When I had my son at 24 years old, I had a difficult time understanding my body. I loved my son so much, my family and I even saw him as our savior. I was so happy to have him, but as time passed I stopped taking care of myself. I stopped showering, being able to cheer up, wanting to have family moments, and I stopped watching shows that I liked before. I would cry and have evil thoughts against myself, but as these feelings continued I knew that it was important for me to start talking to my therapist. My psychiatrist suggested that I needed my medication dose to go up. As time kept going my medication dose kept going up, but this is not what I wanted at all. I decided that I wanted my dose to go back down, so I asked my therapist to work with me on my thoughts. I realized that each of my negative thoughts had different emotions attached to them. For example, one thought made me cry, another made me not want to shower, and others made me stop wanting to do activities that I enjoyed. I started to learn how to cope by accepting those emotions and processing them. I stopped working myself up and, instead, let them guide me. I also started to let others know how I was feeling.

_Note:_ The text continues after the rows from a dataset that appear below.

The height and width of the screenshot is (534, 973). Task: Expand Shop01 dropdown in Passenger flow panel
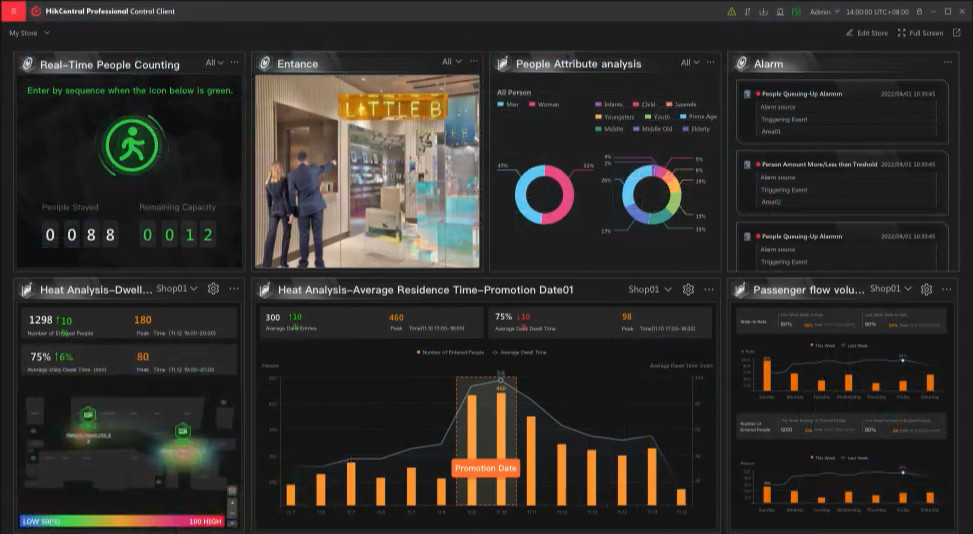click(891, 288)
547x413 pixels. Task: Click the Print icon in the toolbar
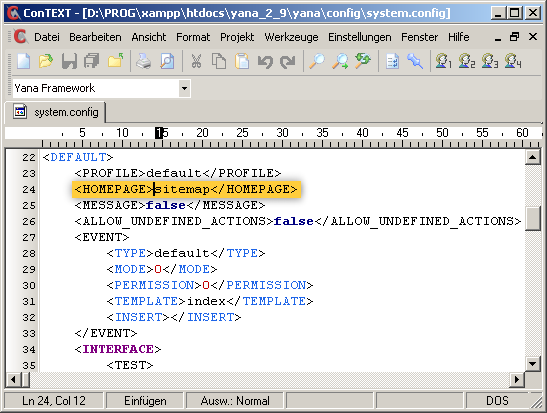click(143, 62)
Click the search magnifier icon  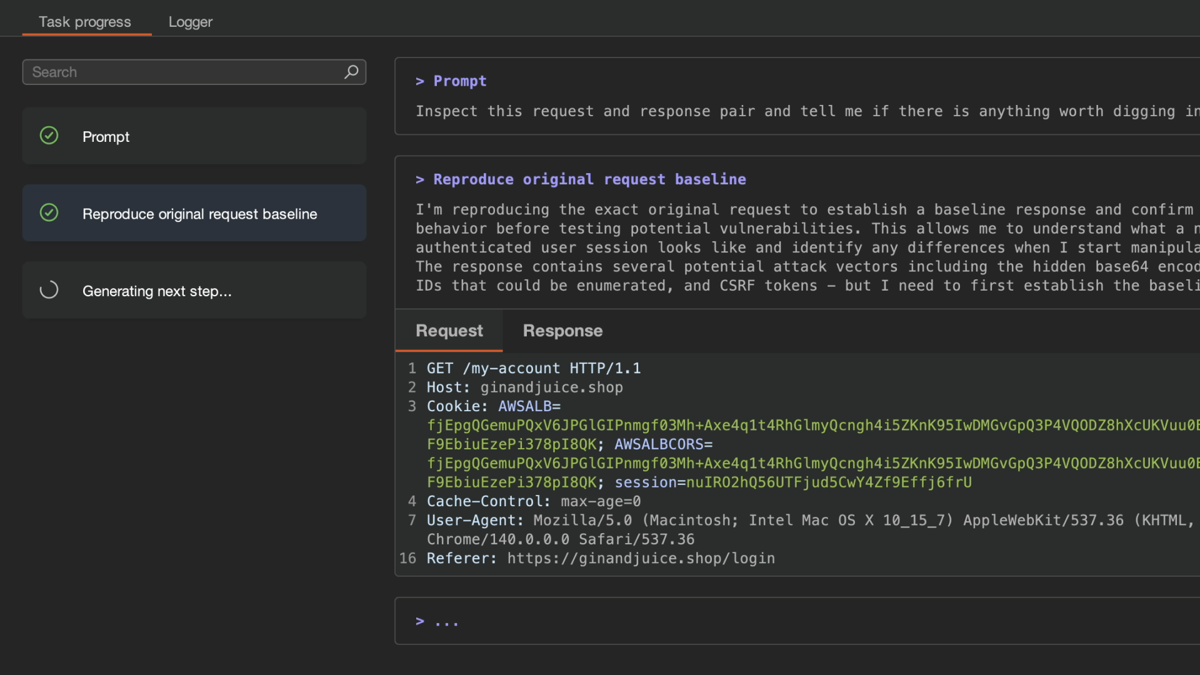point(351,72)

Some of the people that knew me would tell me how strong I was, but I would tell them “I don’t feel strong”. Over time I started feeling much better with the help of my therapist and the support of people around me.
Tips for dealing with postpartum depression:
- Get a therapist before having the baby.
- Take your time with any emotions you’re having.
- Let your family know if you need their help with the baby or with yourself
- Don’t rush yourself on getting better. Healing and recovery take time.
- Try doing what you enjoy or come up with new activities.
- Write each day what you did to get through the day. This will help you see your progress.